[Problem] Output every entry exactly, from the first line to the last.

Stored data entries
════════════════

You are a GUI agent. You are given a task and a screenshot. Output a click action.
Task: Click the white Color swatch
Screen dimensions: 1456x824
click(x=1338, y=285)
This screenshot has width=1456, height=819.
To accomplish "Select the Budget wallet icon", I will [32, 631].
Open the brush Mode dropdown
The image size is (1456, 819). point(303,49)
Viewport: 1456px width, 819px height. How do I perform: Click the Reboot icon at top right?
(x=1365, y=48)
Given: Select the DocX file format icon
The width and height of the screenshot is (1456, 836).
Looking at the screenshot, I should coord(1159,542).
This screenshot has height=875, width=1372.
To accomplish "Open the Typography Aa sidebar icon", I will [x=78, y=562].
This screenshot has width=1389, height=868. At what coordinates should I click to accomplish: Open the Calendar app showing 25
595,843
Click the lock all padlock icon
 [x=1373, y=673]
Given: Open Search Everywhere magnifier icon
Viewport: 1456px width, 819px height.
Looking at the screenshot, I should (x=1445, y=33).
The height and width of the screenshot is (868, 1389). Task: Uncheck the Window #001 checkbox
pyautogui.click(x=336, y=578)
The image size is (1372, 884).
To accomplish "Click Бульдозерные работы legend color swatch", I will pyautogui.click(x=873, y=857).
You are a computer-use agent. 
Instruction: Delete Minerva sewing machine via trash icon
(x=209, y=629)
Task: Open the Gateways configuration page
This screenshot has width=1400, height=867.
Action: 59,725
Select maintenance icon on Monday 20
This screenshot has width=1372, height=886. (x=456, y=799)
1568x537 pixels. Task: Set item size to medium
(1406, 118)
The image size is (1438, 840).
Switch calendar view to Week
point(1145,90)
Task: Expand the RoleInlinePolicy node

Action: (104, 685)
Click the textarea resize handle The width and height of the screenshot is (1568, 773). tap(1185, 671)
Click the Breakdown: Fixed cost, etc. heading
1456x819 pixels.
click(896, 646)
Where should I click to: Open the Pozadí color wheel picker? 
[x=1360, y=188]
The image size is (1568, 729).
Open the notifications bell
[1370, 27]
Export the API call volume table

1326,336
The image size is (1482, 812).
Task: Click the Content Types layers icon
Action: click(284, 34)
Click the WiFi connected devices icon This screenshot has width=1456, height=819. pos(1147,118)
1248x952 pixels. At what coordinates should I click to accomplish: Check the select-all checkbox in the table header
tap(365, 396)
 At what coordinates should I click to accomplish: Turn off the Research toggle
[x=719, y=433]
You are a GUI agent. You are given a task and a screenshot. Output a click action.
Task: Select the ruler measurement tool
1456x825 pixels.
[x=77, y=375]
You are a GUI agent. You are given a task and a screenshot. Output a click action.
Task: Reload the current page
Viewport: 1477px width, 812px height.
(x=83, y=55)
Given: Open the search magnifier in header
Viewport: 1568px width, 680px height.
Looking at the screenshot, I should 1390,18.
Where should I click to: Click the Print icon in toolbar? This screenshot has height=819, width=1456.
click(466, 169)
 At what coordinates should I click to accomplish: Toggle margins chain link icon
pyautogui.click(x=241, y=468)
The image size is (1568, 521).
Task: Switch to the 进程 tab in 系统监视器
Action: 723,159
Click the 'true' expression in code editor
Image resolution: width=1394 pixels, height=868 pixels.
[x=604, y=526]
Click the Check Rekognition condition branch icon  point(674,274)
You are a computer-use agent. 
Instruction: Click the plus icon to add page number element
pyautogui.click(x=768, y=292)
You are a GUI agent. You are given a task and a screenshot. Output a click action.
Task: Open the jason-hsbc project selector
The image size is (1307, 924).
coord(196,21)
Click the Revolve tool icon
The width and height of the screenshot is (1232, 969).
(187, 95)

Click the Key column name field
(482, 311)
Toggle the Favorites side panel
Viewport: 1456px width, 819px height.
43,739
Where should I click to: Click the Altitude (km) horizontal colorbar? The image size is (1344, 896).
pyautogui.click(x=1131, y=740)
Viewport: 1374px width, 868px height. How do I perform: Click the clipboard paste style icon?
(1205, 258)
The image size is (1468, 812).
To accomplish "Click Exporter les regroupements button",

════════════════

[Solution to the problem]
You are a GUI agent. You are given a task and a screenshot. Output a click action.
Task: Click the white Color swatch
Screen dimensions: 1456x824
click(x=1338, y=285)
This screenshot has width=1456, height=819.
To accomplish "Select the Budget wallet icon", I will [32, 631].
Open the brush Mode dropdown
The image size is (1456, 819). point(303,49)
Viewport: 1456px width, 819px height. How do I perform: Click the Reboot icon at top right?
(x=1365, y=48)
Given: Select the DocX file format icon
The width and height of the screenshot is (1456, 836).
Looking at the screenshot, I should coord(1159,542).
This screenshot has height=875, width=1372.
To accomplish "Open the Typography Aa sidebar icon", I will [x=78, y=562].
This screenshot has width=1389, height=868. At what coordinates should I click to accomplish: Open the Calendar app showing 25
595,843
Click the lock all padlock icon
 [x=1373, y=673]
Given: Open Search Everywhere magnifier icon
Viewport: 1456px width, 819px height.
Looking at the screenshot, I should (x=1445, y=33).
The height and width of the screenshot is (868, 1389). Task: Uncheck the Window #001 checkbox
pyautogui.click(x=336, y=578)
The image size is (1372, 884).
To accomplish "Click Бульдозерные работы legend color swatch", I will pyautogui.click(x=873, y=857).
You are a computer-use agent. 
Instruction: Delete Minerva sewing machine via trash icon
(x=209, y=629)
Task: Open the Gateways configuration page
This screenshot has width=1400, height=867.
Action: 59,725
Select maintenance icon on Monday 20
This screenshot has width=1372, height=886. (x=456, y=799)
1568x537 pixels. Task: Set item size to medium
(1406, 118)
The image size is (1438, 840).
Switch calendar view to Week
point(1145,90)
Task: Expand the RoleInlinePolicy node

Action: (104, 685)
Click the textarea resize handle The width and height of the screenshot is (1568, 773). tap(1185, 671)
Click the Breakdown: Fixed cost, etc. heading
1456x819 pixels.
click(896, 646)
Where should I click to: Open the Pozadí color wheel picker? 
[x=1360, y=188]
The image size is (1568, 729).
Open the notifications bell
[1370, 27]
Export the API call volume table

1326,336
The image size is (1482, 812).
Task: Click the Content Types layers icon
Action: click(284, 34)
Click the WiFi connected devices icon This screenshot has width=1456, height=819. pos(1147,118)
1248x952 pixels. At what coordinates should I click to accomplish: Check the select-all checkbox in the table header
tap(365, 396)
 At what coordinates should I click to accomplish: Turn off the Research toggle
[x=719, y=433]
You are a GUI agent. You are given a task and a screenshot. Output a click action.
Task: Select the ruler measurement tool
1456x825 pixels.
[x=77, y=375]
You are a GUI agent. You are given a task and a screenshot. Output a click action.
Task: Reload the current page
Viewport: 1477px width, 812px height.
(x=83, y=55)
Given: Open the search magnifier in header
Viewport: 1568px width, 680px height.
Looking at the screenshot, I should 1390,18.
Where should I click to: Click the Print icon in toolbar? This screenshot has height=819, width=1456.
click(466, 169)
 At what coordinates should I click to accomplish: Toggle margins chain link icon
pyautogui.click(x=241, y=468)
The image size is (1568, 521).
Task: Switch to the 进程 tab in 系统监视器
Action: 723,159
Click the 'true' expression in code editor
Image resolution: width=1394 pixels, height=868 pixels.
[x=604, y=526]
Click the Check Rekognition condition branch icon  point(674,274)
You are a computer-use agent. 
Instruction: Click the plus icon to add page number element
pyautogui.click(x=768, y=292)
You are a GUI agent. You are given a task and a screenshot. Output a click action.
Task: Open the jason-hsbc project selector
The image size is (1307, 924).
coord(196,21)
Click the Revolve tool icon
The width and height of the screenshot is (1232, 969).
(187, 95)

Click the Key column name field
(482, 311)
Toggle the Favorites side panel
Viewport: 1456px width, 819px height.
43,739
Where should I click to: Click the Altitude (km) horizontal colorbar? The image size is (1344, 896).
pyautogui.click(x=1131, y=740)
Viewport: 1374px width, 868px height. How do I perform: Click the clipboard paste style icon?
(1205, 258)
The image size is (1468, 812).
To accomplish "Click Exporter les regroupements button",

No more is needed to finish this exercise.